In Richmond, Va., Garrison Coward and a campaign volunteer approach their first home, making the rounds in a mostly white neighborhood called Windsor Farms, where the sidewalks are made of brick and streets are named after English universities.
"Mr. Smallfield," the volunteer cues Coward, reading from an app on his phone.
Coward strides to the door. He has done this before in past jobs as a campaign aide to Rep. Rob Wittman, R-Va., and as the Republican Party of Virginia's political director. He was drawn to the party's free market ethos in high school, thanks to economics classes and Ayn Rand's Atlas Shrugged.

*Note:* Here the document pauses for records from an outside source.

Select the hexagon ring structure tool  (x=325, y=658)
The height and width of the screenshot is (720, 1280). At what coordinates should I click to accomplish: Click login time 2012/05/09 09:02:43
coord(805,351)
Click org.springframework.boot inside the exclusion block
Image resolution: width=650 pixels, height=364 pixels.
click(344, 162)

Now the 29-year-old is a candidate himself — one of two African American Republicans running for a seat in the state House in a legislature that has hosted just two black Republicans since Reconstruction and none since 2004. Meanwhile, Democrats are running 35 people of color in the House.
Smallfield answers from around a screen door, and Coward quickly introduces himself. He launches into his pitch: equal opportunities rather than equal outcomes, lower taxes, better technologies in schools.
"DMV operates on Windows XP or something like that, and I was probably in sixth grade when those came out," Coward quips.
Smallfield laughs and wishes Coward luck.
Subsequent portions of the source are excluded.